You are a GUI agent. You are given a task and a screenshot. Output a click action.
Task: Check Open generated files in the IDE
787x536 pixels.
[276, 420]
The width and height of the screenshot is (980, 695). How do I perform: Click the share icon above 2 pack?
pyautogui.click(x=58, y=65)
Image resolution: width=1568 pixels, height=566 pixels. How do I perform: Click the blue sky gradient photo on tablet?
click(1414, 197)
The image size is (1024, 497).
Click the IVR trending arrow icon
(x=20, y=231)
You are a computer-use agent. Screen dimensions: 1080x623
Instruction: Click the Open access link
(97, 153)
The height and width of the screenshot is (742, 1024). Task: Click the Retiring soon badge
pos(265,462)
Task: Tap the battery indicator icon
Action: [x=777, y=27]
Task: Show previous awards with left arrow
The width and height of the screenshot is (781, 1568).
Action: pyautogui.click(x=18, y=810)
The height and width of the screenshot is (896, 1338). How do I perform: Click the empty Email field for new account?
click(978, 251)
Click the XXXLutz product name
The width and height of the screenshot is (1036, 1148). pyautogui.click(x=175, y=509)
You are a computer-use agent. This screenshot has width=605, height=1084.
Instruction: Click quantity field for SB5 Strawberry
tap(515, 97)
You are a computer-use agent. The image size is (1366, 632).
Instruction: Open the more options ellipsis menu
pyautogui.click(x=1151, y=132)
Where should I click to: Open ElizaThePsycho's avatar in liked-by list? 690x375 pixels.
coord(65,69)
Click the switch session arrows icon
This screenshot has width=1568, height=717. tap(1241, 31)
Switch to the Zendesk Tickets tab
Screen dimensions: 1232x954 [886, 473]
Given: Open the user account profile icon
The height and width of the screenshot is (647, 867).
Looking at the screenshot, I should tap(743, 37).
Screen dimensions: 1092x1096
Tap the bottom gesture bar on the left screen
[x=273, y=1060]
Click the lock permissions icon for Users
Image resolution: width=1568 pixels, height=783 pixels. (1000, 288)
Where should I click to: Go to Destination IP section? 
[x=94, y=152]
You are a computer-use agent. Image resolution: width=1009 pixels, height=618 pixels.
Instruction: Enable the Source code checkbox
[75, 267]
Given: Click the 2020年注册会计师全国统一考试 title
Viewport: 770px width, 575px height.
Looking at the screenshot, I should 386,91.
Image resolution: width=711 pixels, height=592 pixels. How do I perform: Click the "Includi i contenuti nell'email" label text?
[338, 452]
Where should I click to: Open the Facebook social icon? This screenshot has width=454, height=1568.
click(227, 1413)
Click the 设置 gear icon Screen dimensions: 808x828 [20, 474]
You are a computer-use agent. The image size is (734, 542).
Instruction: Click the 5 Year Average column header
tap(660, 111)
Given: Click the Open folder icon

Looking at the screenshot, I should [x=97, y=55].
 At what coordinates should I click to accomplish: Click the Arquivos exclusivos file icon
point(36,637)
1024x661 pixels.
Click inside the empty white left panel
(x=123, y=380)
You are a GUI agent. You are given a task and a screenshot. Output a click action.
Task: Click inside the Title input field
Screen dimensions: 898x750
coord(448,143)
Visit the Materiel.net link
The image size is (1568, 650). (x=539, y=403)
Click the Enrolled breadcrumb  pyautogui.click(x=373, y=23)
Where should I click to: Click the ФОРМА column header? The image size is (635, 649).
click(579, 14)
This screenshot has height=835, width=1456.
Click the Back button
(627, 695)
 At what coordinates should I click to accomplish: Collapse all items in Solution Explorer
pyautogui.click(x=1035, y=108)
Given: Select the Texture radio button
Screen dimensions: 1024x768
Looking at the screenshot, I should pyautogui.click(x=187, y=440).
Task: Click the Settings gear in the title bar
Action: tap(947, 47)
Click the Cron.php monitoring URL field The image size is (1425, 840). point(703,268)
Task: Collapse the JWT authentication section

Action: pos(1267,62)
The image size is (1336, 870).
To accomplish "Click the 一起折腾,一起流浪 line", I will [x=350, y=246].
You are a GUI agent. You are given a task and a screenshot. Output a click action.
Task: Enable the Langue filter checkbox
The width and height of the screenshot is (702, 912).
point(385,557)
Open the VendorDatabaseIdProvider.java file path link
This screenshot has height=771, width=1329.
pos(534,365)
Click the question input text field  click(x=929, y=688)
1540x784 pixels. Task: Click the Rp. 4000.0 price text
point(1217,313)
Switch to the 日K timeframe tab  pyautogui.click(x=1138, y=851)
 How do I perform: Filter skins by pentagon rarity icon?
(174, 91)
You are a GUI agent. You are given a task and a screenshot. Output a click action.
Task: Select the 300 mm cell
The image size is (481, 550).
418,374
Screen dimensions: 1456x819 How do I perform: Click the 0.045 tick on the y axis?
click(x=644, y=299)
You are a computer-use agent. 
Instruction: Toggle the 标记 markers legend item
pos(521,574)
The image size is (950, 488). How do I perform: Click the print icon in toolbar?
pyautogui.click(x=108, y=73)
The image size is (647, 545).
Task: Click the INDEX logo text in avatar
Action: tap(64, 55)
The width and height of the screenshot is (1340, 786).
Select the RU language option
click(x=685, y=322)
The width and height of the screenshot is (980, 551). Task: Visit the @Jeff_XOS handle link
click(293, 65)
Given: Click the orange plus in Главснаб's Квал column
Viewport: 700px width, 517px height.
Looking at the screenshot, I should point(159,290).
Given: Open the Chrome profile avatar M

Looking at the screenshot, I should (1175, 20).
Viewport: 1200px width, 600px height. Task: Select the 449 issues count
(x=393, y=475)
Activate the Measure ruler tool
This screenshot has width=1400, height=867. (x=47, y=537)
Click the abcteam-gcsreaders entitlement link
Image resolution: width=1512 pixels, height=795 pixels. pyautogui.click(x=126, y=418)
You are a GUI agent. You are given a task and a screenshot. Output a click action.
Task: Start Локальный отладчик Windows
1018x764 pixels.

────────

*What to do*
Copy the entries above exactly. Miss none of them.

*Answer*
You are a GUI agent. You are given a task and a screenshot. Output a click action.
Task: Check Open generated files in the IDE
787x536 pixels.
[276, 420]
The width and height of the screenshot is (980, 695). How do I perform: Click the share icon above 2 pack?
pyautogui.click(x=58, y=65)
Image resolution: width=1568 pixels, height=566 pixels. How do I perform: Click the blue sky gradient photo on tablet?
click(1414, 197)
The image size is (1024, 497).
Click the IVR trending arrow icon
(x=20, y=231)
You are a computer-use agent. Screen dimensions: 1080x623
Instruction: Click the Open access link
(97, 153)
The height and width of the screenshot is (742, 1024). Task: Click the Retiring soon badge
pos(265,462)
Task: Tap the battery indicator icon
Action: [x=777, y=27]
Task: Show previous awards with left arrow
The width and height of the screenshot is (781, 1568).
Action: pyautogui.click(x=18, y=810)
The height and width of the screenshot is (896, 1338). How do I perform: Click the empty Email field for new account?
click(978, 251)
Click the XXXLutz product name
The width and height of the screenshot is (1036, 1148). pyautogui.click(x=175, y=509)
You are a computer-use agent. This screenshot has width=605, height=1084.
Instruction: Click quantity field for SB5 Strawberry
tap(515, 97)
You are a computer-use agent. The image size is (1366, 632).
Instruction: Open the more options ellipsis menu
pyautogui.click(x=1151, y=132)
Where should I click to: Open ElizaThePsycho's avatar in liked-by list? 690x375 pixels.
coord(65,69)
Click the switch session arrows icon
This screenshot has width=1568, height=717. tap(1241, 31)
Switch to the Zendesk Tickets tab
Screen dimensions: 1232x954 [886, 473]
Given: Open the user account profile icon
The height and width of the screenshot is (647, 867).
Looking at the screenshot, I should tap(743, 37).
Screen dimensions: 1092x1096
Tap the bottom gesture bar on the left screen
[x=273, y=1060]
Click the lock permissions icon for Users
Image resolution: width=1568 pixels, height=783 pixels. (1000, 288)
Where should I click to: Go to Destination IP section? 
[x=94, y=152]
You are a computer-use agent. Image resolution: width=1009 pixels, height=618 pixels.
Instruction: Enable the Source code checkbox
[75, 267]
Given: Click the 2020年注册会计师全国统一考试 title
Viewport: 770px width, 575px height.
Looking at the screenshot, I should 386,91.
Image resolution: width=711 pixels, height=592 pixels. How do I perform: Click the "Includi i contenuti nell'email" label text?
[338, 452]
Where should I click to: Open the Facebook social icon? This screenshot has width=454, height=1568.
click(227, 1413)
Click the 设置 gear icon Screen dimensions: 808x828 [20, 474]
You are a computer-use agent. The image size is (734, 542).
Instruction: Click the 5 Year Average column header
tap(660, 111)
Given: Click the Open folder icon

Looking at the screenshot, I should [x=97, y=55].
 At what coordinates should I click to accomplish: Click the Arquivos exclusivos file icon
point(36,637)
1024x661 pixels.
Click inside the empty white left panel
(x=123, y=380)
You are a GUI agent. You are given a task and a screenshot. Output a click action.
Task: Click inside the Title input field
Screen dimensions: 898x750
coord(448,143)
Visit the Materiel.net link
The image size is (1568, 650). (x=539, y=403)
Click the Enrolled breadcrumb  pyautogui.click(x=373, y=23)
Where should I click to: Click the ФОРМА column header? The image size is (635, 649).
click(579, 14)
This screenshot has height=835, width=1456.
Click the Back button
(627, 695)
 At what coordinates should I click to accomplish: Collapse all items in Solution Explorer
pyautogui.click(x=1035, y=108)
Given: Select the Texture radio button
Screen dimensions: 1024x768
Looking at the screenshot, I should pyautogui.click(x=187, y=440).
Task: Click the Settings gear in the title bar
Action: tap(947, 47)
Click the Cron.php monitoring URL field The image size is (1425, 840). point(703,268)
Task: Collapse the JWT authentication section

Action: pos(1267,62)
The image size is (1336, 870).
To accomplish "Click the 一起折腾,一起流浪 line", I will [x=350, y=246].
You are a GUI agent. You are given a task and a screenshot. Output a click action.
Task: Enable the Langue filter checkbox
The width and height of the screenshot is (702, 912).
point(385,557)
Open the VendorDatabaseIdProvider.java file path link
This screenshot has height=771, width=1329.
pos(534,365)
Click the question input text field  click(x=929, y=688)
1540x784 pixels. Task: Click the Rp. 4000.0 price text
point(1217,313)
Switch to the 日K timeframe tab  pyautogui.click(x=1138, y=851)
 How do I perform: Filter skins by pentagon rarity icon?
(174, 91)
You are a GUI agent. You are given a task and a screenshot. Output a click action.
Task: Select the 300 mm cell
The image size is (481, 550).
418,374
Screen dimensions: 1456x819 How do I perform: Click the 0.045 tick on the y axis?
click(x=644, y=299)
You are a computer-use agent. 
Instruction: Toggle the 标记 markers legend item
pos(521,574)
The image size is (950, 488). How do I perform: Click the print icon in toolbar?
pyautogui.click(x=108, y=73)
The image size is (647, 545).
Task: Click the INDEX logo text in avatar
Action: tap(64, 55)
The width and height of the screenshot is (1340, 786).
Select the RU language option
click(x=685, y=322)
The width and height of the screenshot is (980, 551). Task: Visit the @Jeff_XOS handle link
click(293, 65)
Given: Click the orange plus in Главснаб's Квал column
Viewport: 700px width, 517px height.
Looking at the screenshot, I should point(159,290).
Given: Open the Chrome profile avatar M

Looking at the screenshot, I should (1175, 20).
Viewport: 1200px width, 600px height. Task: Select the 449 issues count
(x=393, y=475)
Activate the Measure ruler tool
This screenshot has width=1400, height=867. (x=47, y=537)
Click the abcteam-gcsreaders entitlement link
Image resolution: width=1512 pixels, height=795 pixels. pyautogui.click(x=126, y=418)
You are a GUI agent. You are given a task and a screenshot. Output a click action.
Task: Start Локальный отладчик Windows
1018x764 pixels.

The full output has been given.